Dumps/Development 2012
From Wikitech
This is a detailed explanation of ongoing tasks and their status.
As of the start of January 2012
Contents |
Backups, availability
- Files backed up to a local host: In progress
- Currently a copy of the XML dumps through November of 2010 is on tridge, our backup host. There is not room to copy over new files; this is an interim measure only.
- Dataset1001 is not ready for install; it will get a full rsync of all files as soon as it's ready.
- Dataset1 is still out of order. I've given up all hope on it.
- Files backed up to remote storage: In progress
- We have a copy of the latest complete dumps from November 2010 or before copied over to Google Storage. This does not include private wikis or private files, so it is not a complete solution. Additionally, we expect to retain more copies of XML files than we copy over to Google.
- We have been advised to use specific naming schemes for Google storage "buckets" which cannot be preempted by other users; the files are being moved now to a bucket with this naming scheme. A script for doing the bimonthly copy from the xml dumps server is ready and can need to be updated with the new naming scheme.

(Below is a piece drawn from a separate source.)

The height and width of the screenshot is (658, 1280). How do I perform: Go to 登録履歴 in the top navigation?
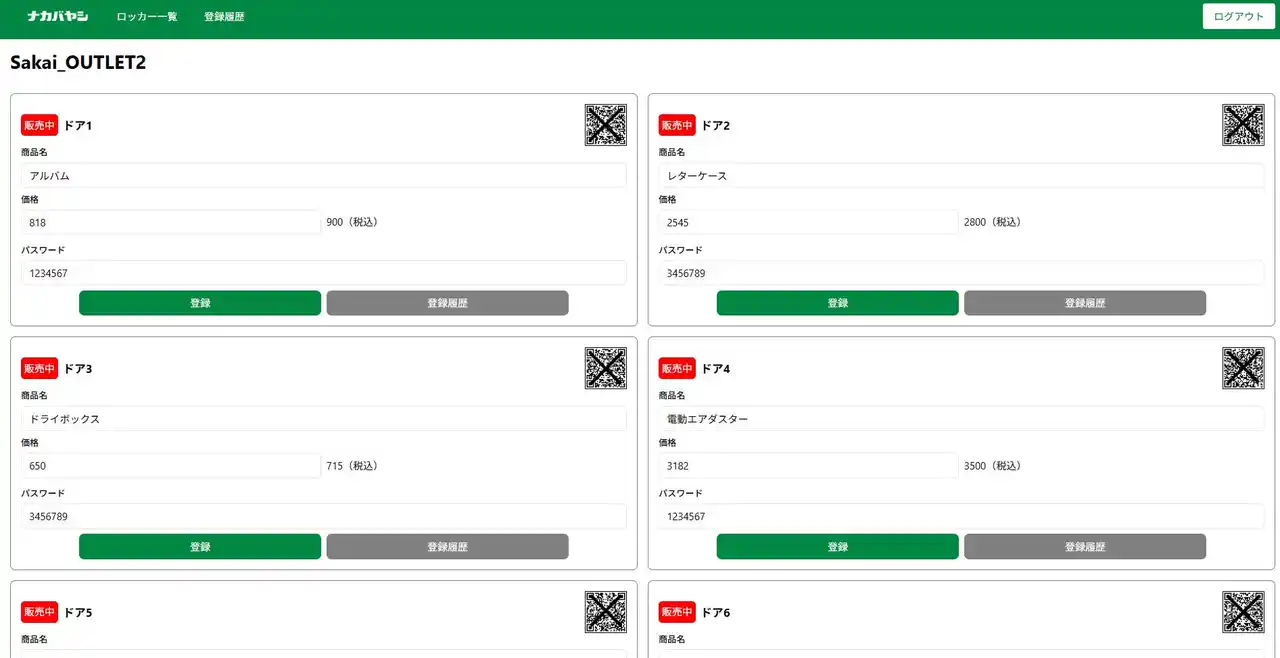[224, 17]
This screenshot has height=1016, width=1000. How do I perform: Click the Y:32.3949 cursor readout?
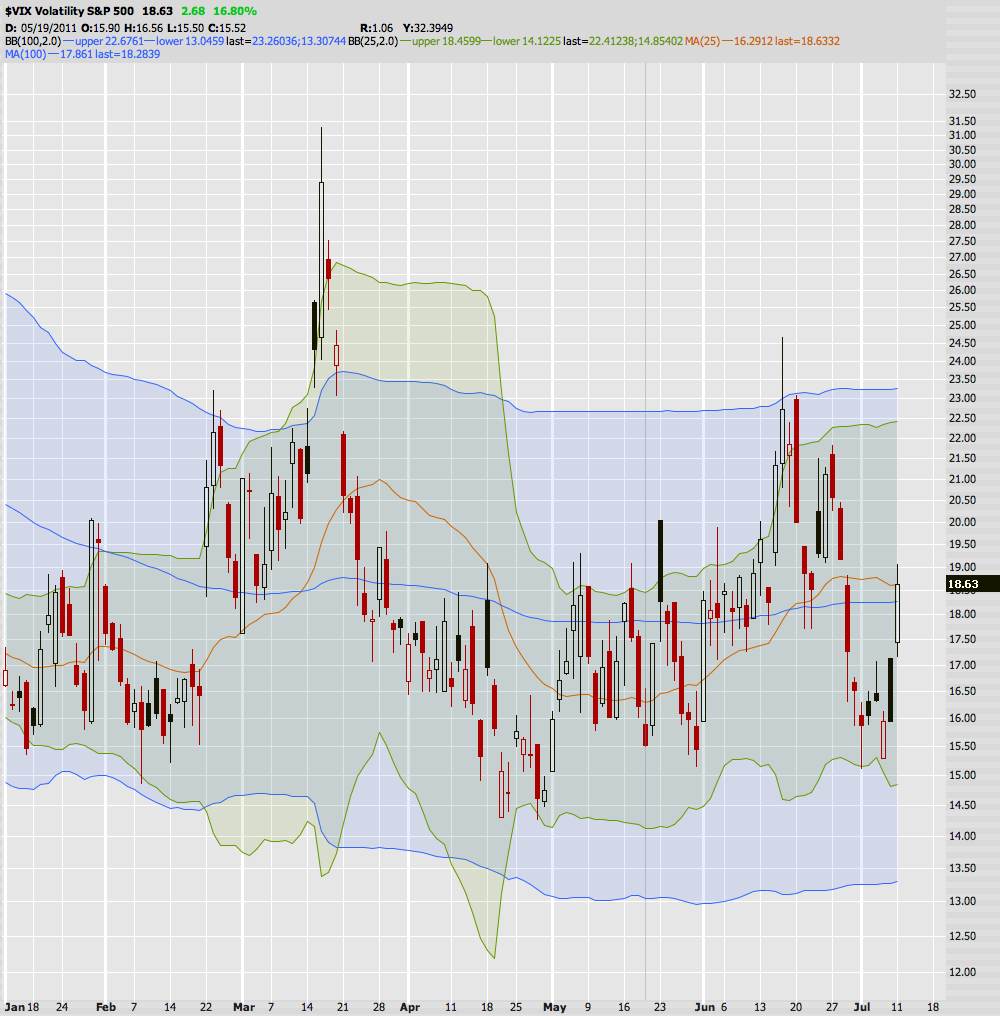click(x=423, y=27)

- We need to get developer keys for each developer who might run the script; this process is also underway.
- We can and should copy files up to archive.org; we should contact folks there about an api for facilitating this. Waiting for contact.
- Mirroring of the files: In progress
- We have had discussions with a couple of folks about possible mirrors. Again this would only be public files. Needs followup. More info: Dumps/Mirror status.
- We have one mirror site now (yay!) but there are some hiccups with the rsync, looking into it.
- Make old dumps from every six months or so (2002 through 2009) available In progress
- Old dumps from community members: In progress
- We have some leads. Needs followup.
Speed
- de wp takes too long. Folks using the dump aren't interested in parallel runs. Needs discussion.
- be able to skip parts of prefetch files that are irrelevant, by locating the pageid in the appropriate bz2 block. In progress
Robustness
- Can rerun a specified checkpoint file, or rerun from that point on: Done
- Safeguards against wrong or corrupt text in the XML files: In progress
- Need to use ms5 hash, as soon as that code in core is deployed.
- Automated random spot checks of dump file content: Not started
- Restore missing db rev text from older dumps where possible: Not started
- Scheduled and regular testing of dumps before new MW code deployment: Not started
- Test suite for dumps: In progress We now have a contractor, yay! Dumps/Testing
Configuration, running, monitoring
- Make wikitech docs for dumps suck less: Done
- Start and stop runs cleanly via script: Done
- We can restart a dump from a given stage now or fromm any checkpoint and have it run through to completion.
- Stats for number of downloads, bandwidth, bot downloads: Not started
- Automated notification when run hangs: Not started
- Packages for needed php modules etc., puppetization: In progress
- Need to update the "writeuptopageid" package and the mwbzutils need to be packaged; everything else other than the actual backup scripts is packaged and puppetized.
- Docs and sample conf files for backup scripts: Done
Enhancement
- Assign priorities to requests for new fields in dumps, implement: Not started
- See [1].
- Incremental dumps: In Progress
- Have deployed adds/changes content dumps, does not include deletes/undeletes, also not robust right now.
- Dumps of image subsets: Not started
- Multistream Bz2 dumps of pages-articles for all wikis, plus scripts to put them to use: In Progress
- Running for enwiki, need to deploy for the resst, need scripts to use them, need to announce once a rough package is available.
- Full image dumps: Not started
- emijrp's suggestion that we create a series of 200gb tarballs that others can upload/mirror sounds like themost feasible. This could happen once dataset1001 is up, working off the rsynced copy on ms1002 for now. We'll need to rethink it when SWIFT comes on line.
- gmaxwell is working on getting his disk array up and running again so that we can rsync off to him.